ROOT to HDF5¶

Esempio per dumpare un root file in un HDF5 nell'ipotesi che sia possibile caricarlo interamente in memoria

In [ ]:
import uproot 
import h5py
import numpy as np

Definisco input e output files

In [ ]:
fileToLoad = "output.root"
HDF5file = "output.h5"

Ispeziono il root file di partenza. In particolare, abbiamo una sola ntupla outData¶

In [ ]:
with uproot.open(fileToLoad) as f:    
    for k in f:
        print(k)
        try:
            for kk in f[k]:
                print(kk)
        except:
            pass
outData;1
<TBranch 'eventID' at 0x01fe24417a10>
<TBranch 'Tracker_NHit_X_1' at 0x01fe24417810>
<TBranch 'Tracker_NHit_Y_1' at 0x01fe24447450>
<TBranch 'Tracker_NHit_X_2' at 0x01fe242bf990>
<TBranch 'Tracker_NHit_Y_2' at 0x01fe242bee90>
<TBranch 'Tracker_X_1' at 0x01fe242be110>
<TBranch 'Tracker_Y_1' at 0x01fe2428a6d0>
<TBranch 'Tracker_X_2' at 0x01fe2428b650>
<TBranch 'Tracker_Y_2' at 0x01fe2428a610>
<TBranch 'Ekin' at 0x01fe242bd7d0>
<TBranch 'edep_APC1' at 0x01fe24261b90>
<TBranch 'edep_APC2' at 0x01fe24263410>
<TBranch 'edep_calo' at 0x01fe24260d10>

Effettuo la conversione¶

In [ ]:
with uproot.open(fileToLoad)["outData"] as f, h5py.File(HDF5file, 'w', libver='latest') as hf:
    
    print(f"Convertirò {fileToLoad} in {HDF5file}")
    
    hf.swmr_mode = True
    opts = {"compression":"gzip", "chunks":True}
    
    for k in f:
        currName = k.name
        print(currName)
        
        hf.create_dataset(currName, data =  f.arrays(library = "np")[currName], **opts)
        
        
        
Convertirò output.root in output.h5
eventID
Tracker_NHit_X_1
Tracker_NHit_Y_1
Tracker_NHit_X_2
Tracker_NHit_Y_2
Tracker_X_1
Tracker_Y_1
Tracker_X_2
Tracker_Y_2
Ekin
edep_APC1
edep_APC2
edep_calo

Ispeziono il file prodotto¶

In [ ]:
with h5py.File(HDF5file, 'r', libver='latest', swmr=True) as hf:
    
    # Mi faccio stampare tutte le chiavi contenute nel file di dati
    print(hf.keys())
    for k in hf.keys():
        print(k, hf[k].shape)
<KeysViewHDF5 ['Ekin', 'Tracker_NHit_X_1', 'Tracker_NHit_X_2', 'Tracker_NHit_Y_1', 'Tracker_NHit_Y_2', 'Tracker_X_1', 'Tracker_X_2', 'Tracker_Y_1', 'Tracker_Y_2', 'edep_APC1', 'edep_APC2', 'edep_calo', 'eventID']>
Ekin (10000,)
Tracker_NHit_X_1 (10000,)
Tracker_NHit_X_2 (10000,)
Tracker_NHit_Y_1 (10000,)
Tracker_NHit_Y_2 (10000,)
Tracker_X_1 (10000,)
Tracker_X_2 (10000,)
Tracker_Y_1 (10000,)
Tracker_Y_2 (10000,)
edep_APC1 (10000,)
edep_APC2 (10000,)
edep_calo (10000,)
eventID (10000,)

Supponendo di voler fare un file aggregato¶

In [ ]:
HDF5file_aggregato = "output_aggregato.h5"

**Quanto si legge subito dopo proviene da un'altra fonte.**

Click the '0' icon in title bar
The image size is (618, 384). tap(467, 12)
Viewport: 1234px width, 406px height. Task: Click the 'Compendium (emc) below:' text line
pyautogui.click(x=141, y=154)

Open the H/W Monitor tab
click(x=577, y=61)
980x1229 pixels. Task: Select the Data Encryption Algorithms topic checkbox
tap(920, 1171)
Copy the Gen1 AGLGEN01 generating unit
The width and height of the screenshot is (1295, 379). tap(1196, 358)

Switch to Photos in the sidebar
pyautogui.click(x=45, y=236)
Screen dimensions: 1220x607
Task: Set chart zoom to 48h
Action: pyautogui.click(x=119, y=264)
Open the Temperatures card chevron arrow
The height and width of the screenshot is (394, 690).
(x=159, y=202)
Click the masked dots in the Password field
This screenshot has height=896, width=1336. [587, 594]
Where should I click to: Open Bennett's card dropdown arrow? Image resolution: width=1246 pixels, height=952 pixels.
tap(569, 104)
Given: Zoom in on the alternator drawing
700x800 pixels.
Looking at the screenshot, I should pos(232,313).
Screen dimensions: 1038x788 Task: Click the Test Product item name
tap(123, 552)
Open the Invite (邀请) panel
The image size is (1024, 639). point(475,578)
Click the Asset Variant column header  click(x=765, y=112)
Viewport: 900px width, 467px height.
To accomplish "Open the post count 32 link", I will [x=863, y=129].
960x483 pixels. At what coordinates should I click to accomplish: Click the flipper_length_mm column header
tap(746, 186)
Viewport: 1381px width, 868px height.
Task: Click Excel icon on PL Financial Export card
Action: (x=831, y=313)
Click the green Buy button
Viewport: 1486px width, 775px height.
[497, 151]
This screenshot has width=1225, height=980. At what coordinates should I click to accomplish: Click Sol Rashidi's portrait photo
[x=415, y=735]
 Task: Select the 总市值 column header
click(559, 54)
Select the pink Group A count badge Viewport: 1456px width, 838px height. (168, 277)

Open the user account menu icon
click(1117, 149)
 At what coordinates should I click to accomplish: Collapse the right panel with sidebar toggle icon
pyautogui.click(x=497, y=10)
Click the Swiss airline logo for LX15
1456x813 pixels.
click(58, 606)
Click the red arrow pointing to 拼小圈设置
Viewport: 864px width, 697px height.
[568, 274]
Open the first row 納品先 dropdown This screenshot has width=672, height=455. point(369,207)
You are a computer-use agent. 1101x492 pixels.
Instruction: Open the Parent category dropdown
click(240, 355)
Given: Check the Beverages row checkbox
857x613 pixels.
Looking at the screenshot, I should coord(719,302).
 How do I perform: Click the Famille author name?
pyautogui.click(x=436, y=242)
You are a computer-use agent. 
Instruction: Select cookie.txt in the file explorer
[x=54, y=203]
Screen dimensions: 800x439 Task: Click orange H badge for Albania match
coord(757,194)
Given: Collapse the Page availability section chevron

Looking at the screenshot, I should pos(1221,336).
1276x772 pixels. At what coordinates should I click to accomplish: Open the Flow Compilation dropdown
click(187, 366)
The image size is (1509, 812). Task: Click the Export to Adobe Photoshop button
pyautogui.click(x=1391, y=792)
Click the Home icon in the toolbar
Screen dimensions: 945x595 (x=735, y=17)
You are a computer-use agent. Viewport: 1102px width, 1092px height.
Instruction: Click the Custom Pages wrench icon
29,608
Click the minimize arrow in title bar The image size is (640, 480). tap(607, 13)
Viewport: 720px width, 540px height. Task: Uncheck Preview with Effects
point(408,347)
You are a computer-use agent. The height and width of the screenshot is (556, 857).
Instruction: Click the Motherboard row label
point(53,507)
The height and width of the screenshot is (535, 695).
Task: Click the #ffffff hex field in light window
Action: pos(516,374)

with uproot.open(fileToLoad)["outData"] as f, h5py.File(HDF5file_aggregato, 'w', libver='latest') as hf:
    
    print(f"Convertirò {fileToLoad} in {HDF5file_aggregato}")
    
    # HDF5 settings
    hf.swmr_mode = True
    opts = {"compression":"gzip", "chunks":True}
    
    
    # Write num hit
    NHit = np.vstack((
        f.arrays(library = "np")["Tracker_NHit_X_1"],
        f.arrays(library = "np")["Tracker_NHit_Y_1"],
        f.arrays(library = "np")["Tracker_NHit_X_2"],
        f.arrays(library = "np")["Tracker_NHit_Y_2"],
        )).T
    
    print(NHit.shape)
    hf.create_dataset("Tracker_NHit", data =  NHit, **opts)
    
        
    # Write positions
    posizioni = np.vstack((
        f.arrays(library = "np")["Tracker_X_1"],
        f.arrays(library = "np")["Tracker_Y_1"],
        f.arrays(library = "np")["Tracker_X_2"],
        f.arrays(library = "np")["Tracker_Y_2"],
        )).T
    
    print(posizioni.shape)
    hf.create_dataset("Tracker", data =  posizioni, **opts)
    
        
    # Write deposited energy
    edep = np.vstack((
        f.arrays(library = "np")["edep_APC1"],
        f.arrays(library = "np")["edep_APC2"],
        f.arrays(library = "np")["edep_calo"],
        )).T
    
    print(edep.shape)
    hf.create_dataset("edep", data =  edep, **opts)
    
        
    # Write other info
    info = np.vstack((
        f.arrays(library = "np")["Ekin"],
        f.arrays(library = "np")["eventID"],
        )).T
    
    print(info.shape)
    hf.create_dataset("info", data =  info, **opts)
    
        
        
        
        
Convertirò output.root in output_aggregato.h5
(10000, 4)
(10000, 4)
(10000, 3)
(10000, 2)

Ispeziono il file prodotto¶

In [ ]:
with h5py.File(HDF5file_aggregato, 'r', libver='latest', swmr=True) as hf:
    
    # Mi faccio stampare tutte le chiavi contenute nel file di dati
    print(hf.keys())
    for k in hf.keys():
        print(k, hf[k].shape)
<KeysViewHDF5 ['Tracker', 'Tracker_NHit', 'edep', 'info']>
Tracker (10000, 4)
Tracker_NHit (10000, 4)
edep (10000, 3)
info (10000, 2)